**Passage shown**
-*-
One positive: Meatsack, Inc. left me with an appreciation for other jobs. Even simple acts such as being able to go to the  restroom can’t be taken for granted for many meat facility employees. Need a drink of water? Have a muscle cramp? Good luck getting human attention.There is a huge gap between the expectation of an honest day’s work for honest pay and the human exploitation of designing processes that don’t fundamentally address the physical effects of long-term repetitive motion issues, among others, on employees. Regardless of cost – even if higher prices result. Of what purpose is the perpetuation of any industry that doesn’t address profit as a result of human-oriented activity?
Working for so many years at a meat facility also demonstrated to me that management cannot survive without “open secrets” behind every aspect of operations. Don’t have time to document inspections, much less do them? How will anyone know it’s done if you document it, but don’t do it? That’s why publicized issues with cleanliness and disease always at first seem credible to me. I’m sure I’ve been mistaken in my contempt for some of the businesses embroiled in these food safety debacles. There must be companies dedicated to cleanliness at any cost. There must be…
It’s not that people who work at meat facilities are bad. It’s that the production method itself inspires nonsensical behavior. Add management who literally can’t communicate with much of the workforce and who know, but can’t acknowledge, that every day must be run one small second away from a disaster. Good people have to adjust a lot of behavior in order to work long-term at meat facilities. In dehumanizing jobs, it is difficult to avoid the pull downward in regards to what you can not only personally put up with, but what you can stomach doing to others. It becomes easier to disconnect from the consequences of doing things wrong. We’re not the ones making the decisions, we tell ourselves.
-*-
**Questions to answer**
a) In the passage on meat facility work, what did Meatsack, Inc. leave the writer with?
b) Please carry the passage on meat facility work forward from its last sentence.
The data after this passage has nothing to do with meat facility work.

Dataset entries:
-*-
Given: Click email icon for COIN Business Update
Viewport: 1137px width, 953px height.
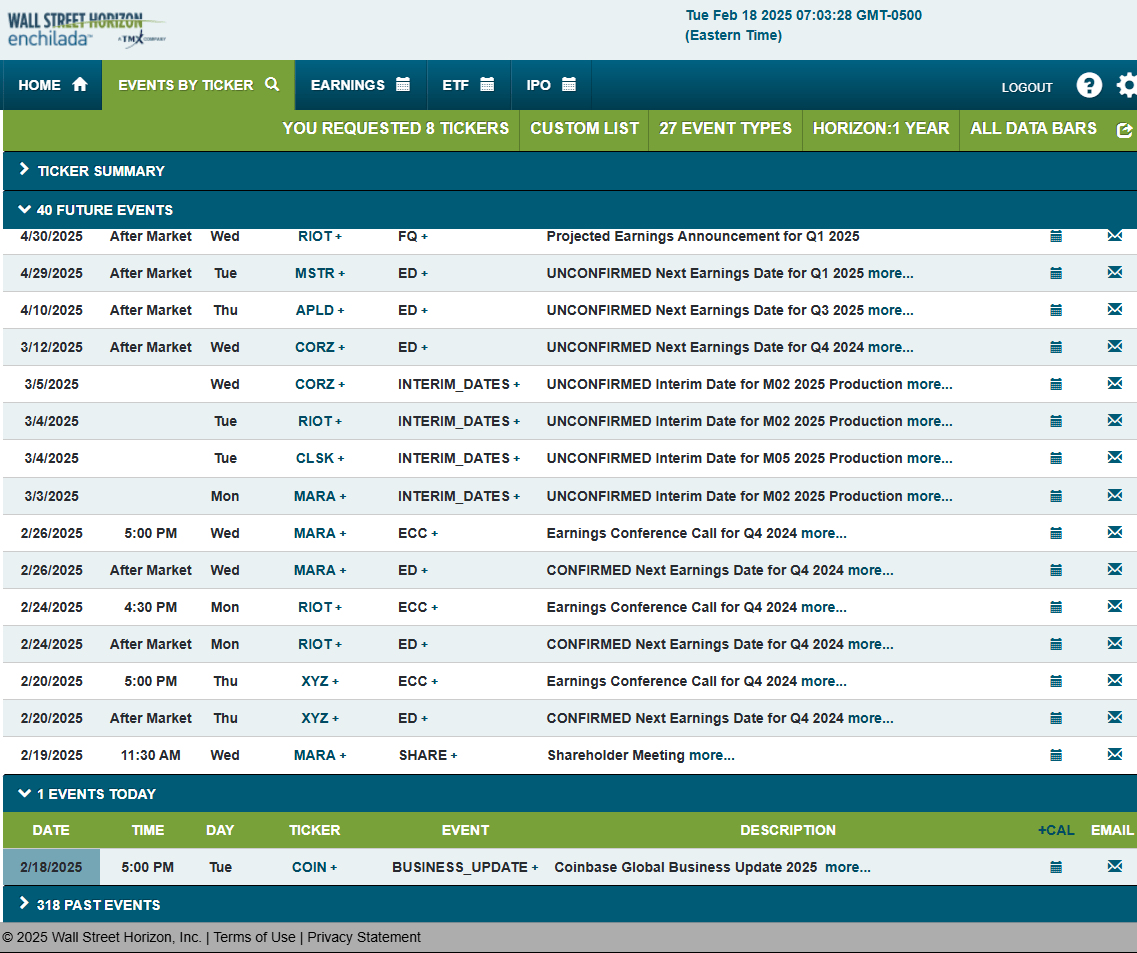Looking at the screenshot, I should 1114,867.
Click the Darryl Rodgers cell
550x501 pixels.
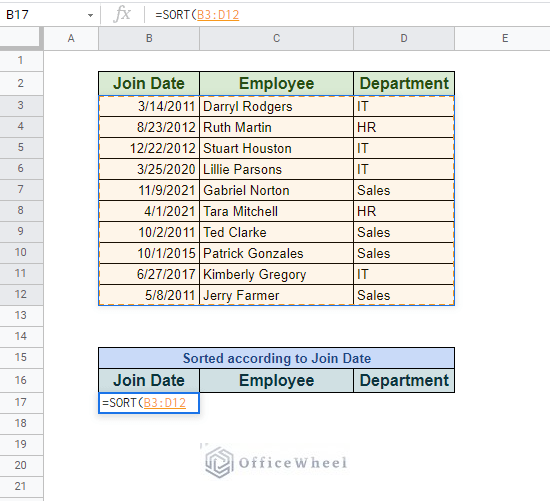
-*-
**Task-by-task results**
a) An appreciation for other jobs.

b)
Daily, however, I saw and participated in processes that simply failed to be hygienic. Managers would become angry if you stopped and pointed out that the way we were doing things was just WRONG. Production seemed to consistently run on the edge of disaster, products needed to be shipped before they were even made and the “get it out the door” mentality was the dominant mantra, even if it was implemented with a wink. Everyone “knew” that rules had to be bent to make production. Discussion of these exceptions was simply not acceptable. (I won’t digress too much into  how SAFETY is considered in exactly the same way, but I worked in an area where someone with decades of experience was almost decapitated. I, too, was exposed many times to the extra SAME danger. Honestly speaking, my exposure was worse than the person who was almost mortally injured in that area. Everything about that area was operated in direct opposition to its inherent dangers and people were injured because of management’s mentality about it.)
Worse still, I had to actively participate in the “overlooking” sometimes, even when I knew beyond a doubt that it was contributing to the likelihood of a degraded food product. On many occasions, I was threatened directly and indirectly to stop talking and do as I was told, even though it was my name on the line. Working in a couple of areas was a course in counter-espionage, with the enemy being anyone or anything standing in the way of MAXIMUM production. A couple of the best people I ever met were inspectors of one kind or another and it was toward them that management ordered me to not only not answer questions, but to actively engage in behavior that was questionable and to falsify inspections and data. If I were under subpoena, I of course could name some of them after all these years. They would have a different recollection. Guess what? There would be no documented proof, as we falsified it all! I got the ‘wink’ from management so often I forgot that it was possible to do things correctly without cooking the books, so to speak. Repeatedly. Like dirty ceilings dripping directly into the food supply, meat spilled onto the floor and then shoveled up off of the floor without being reported, chill coolers being way too hot for storage, fresh product being frozen solid and then sneaked through production to avoid temperature inspection, etc. Did really bad things happen every day? No, of course. Very often? Yes.People don’t like to be reminded that they were involved in the shenanigans, as they feel like they had no choice. But when you are the one making the decisions, the buck can’t be passed.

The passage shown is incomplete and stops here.